Source passage
Nor does the CARIFORUM-UK trade agreement cover all Caribbean countries. Barbados, Belize, Dominica, Grenada, Guyana, Jamaica, Saint Lucia, St. Kitts and Nevis, and St. Vincent and the Grenadines were the signatories from the 17-member CARIFORUM to the trade agreement with the UK. As in Europe, there are several associations that define the relationship among nations and territories within the Caribbean. In Europe, 28 nations (including, for now, the UK) comprise the European Union, but not all of them use the common euro currency. Still others are part of the European Customs Union, but not the EU, while others are part of the Schengen common border region but not the union.

The situation of the Caribbean nations has its similarities and differences. The Caribbean Community (CARICOM) is an organization of fifteen Caribbean economies that promotes economic integration and a single market agenda, while CARIFORUM is an association of CARICOM members plus the Dominican Republic which are signatories to the Georgetown Agreement. That accord, signed in 1975, created the African, Caribbean, and Pacific (ACP) Group of States, and comprises 79 African, Caribbean, and Pacific nations. CARIFORUM does not include all of the CARICOM territories, and includes one that is not, the Dominican Republic.

UK-Caribbean agreement

The UK-Caribbean agreement is significant because the UK is CARIFORUM’s largest trading partner in the European Union, absorbing around 25 percent of the region’s exports to Europe—including bananas, rum, sugar, rice, processed foods, and methanol. The agreement also provides guarantees by the UK of access to its market for services and investments to the signatory Caribbean countries. Reports indicate that other CARIFORUM members have signaled their intention to sign the agreement in the future.

While CARIFORUM’s proactive stance toward trade with the UK has been admirable, some of the difficulties associated with Brexit are mirrored in the Caribbean. In Europe, a hard border may emerge between Ireland and Northern Ireland (part of the UK) once Brexit is finalized, unless the parties agree to some other arrangement. The same situation may arise between Anguilla and Saint Martin.

Some Anguillians consider Saint Martin to be “downtown Anguilla,” because so many of its population of 15,000 take the 25-minute ferry ride to do business, go shopping, and access healthcare services on Saint Martin, without the impediments of having to cross a border. Saint Martin is not much bigger geographically than the 35 square-mile Anguilla but boasts a much larger population, at 78,000, and economy.

A no-deal Brexit raises the question as to whether borders could soon be going up between these two sun-soaked islands, separated by only five miles of sea, leaving Anguilla in the lurch. Ironically, the internally self-governing Anguilla did not take part in the 2016 Brexit referendum, but its fate may have been decided by voters over 4,000 miles away.

Listing
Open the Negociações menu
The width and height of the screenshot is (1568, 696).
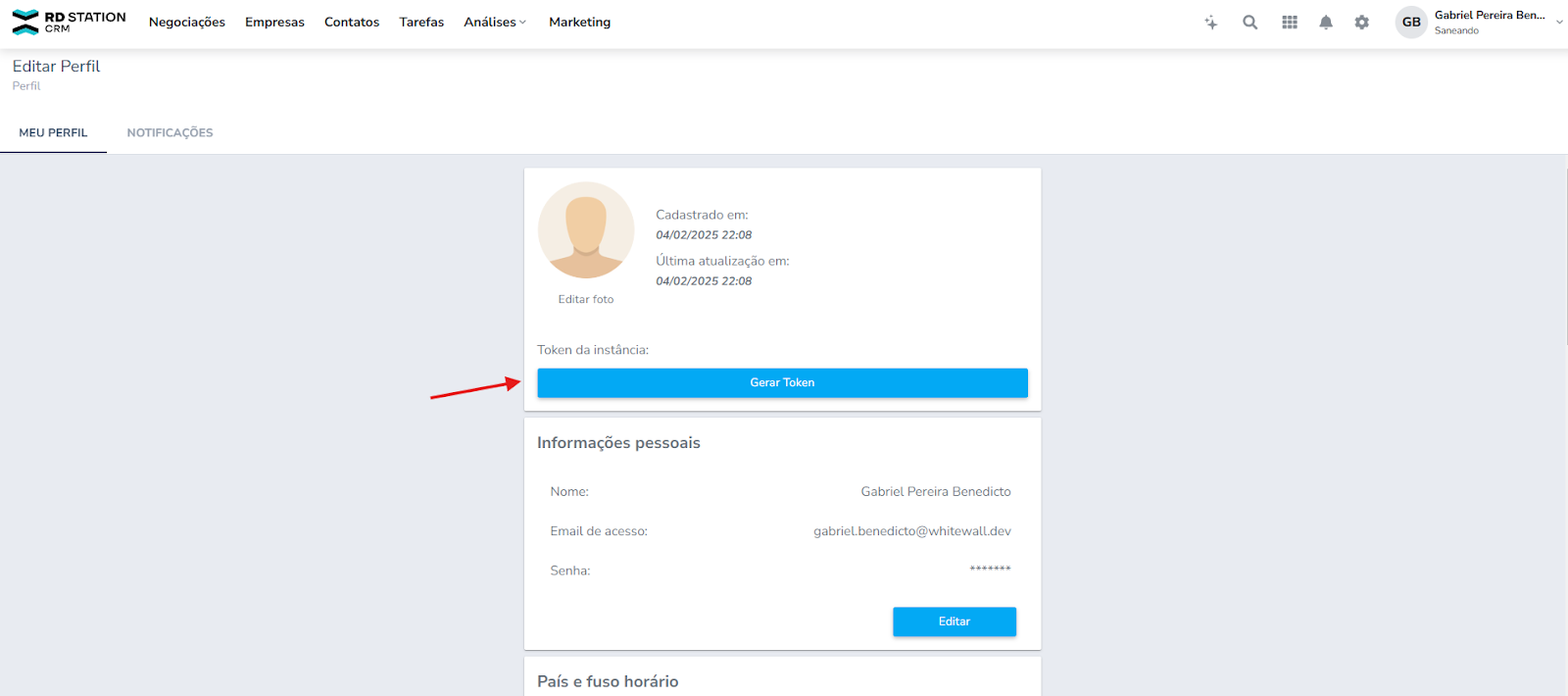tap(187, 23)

---

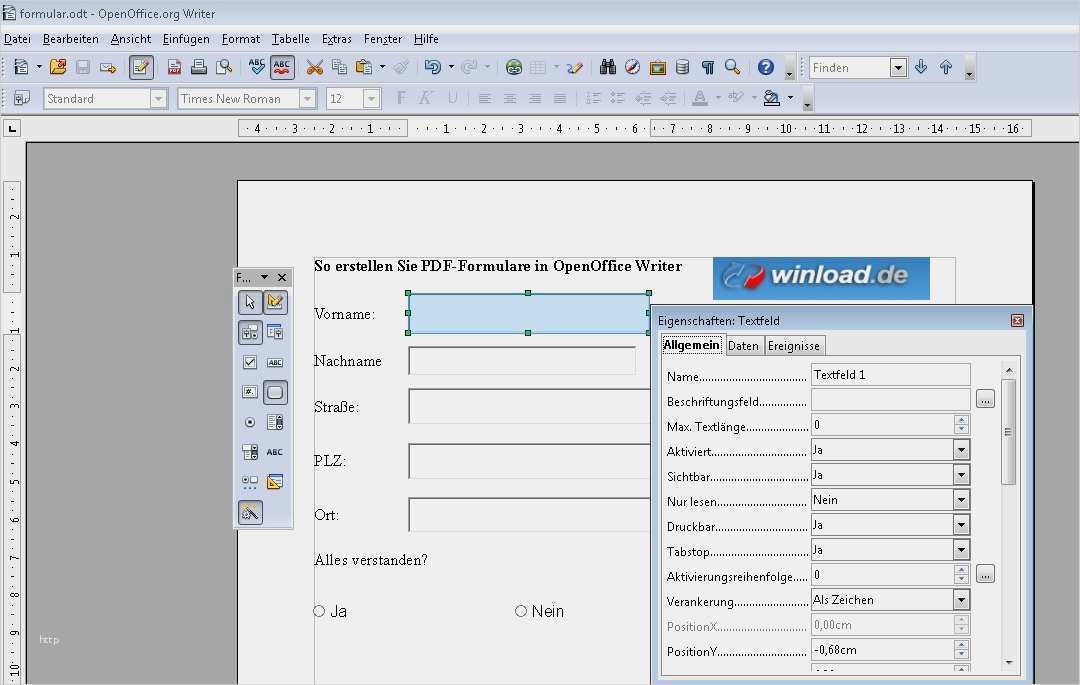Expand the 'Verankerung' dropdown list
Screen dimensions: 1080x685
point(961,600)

Things to do
**1.** Answer these questions using the passage on the CARIFORUM-UK trade agreement:
(a) How many members does CARIFORUM have?
(b) About what share of the region's exports to Europe does the UK absorb?
(c) What population figure is given for Saint Martin?
**2.** In the listing, reproduce everything from the line containing "Expand the 'Verankerung' dropdown list" down to the line containing "point(961,600)", both lines included. Omit any picture from your answer.

Task-by-task results
**1.**
(a) 17
(b) Around 25 percent
(c) 78,000

**2.**
Expand the 'Verankerung' dropdown list
Screen dimensions: 1080x685
point(961,600)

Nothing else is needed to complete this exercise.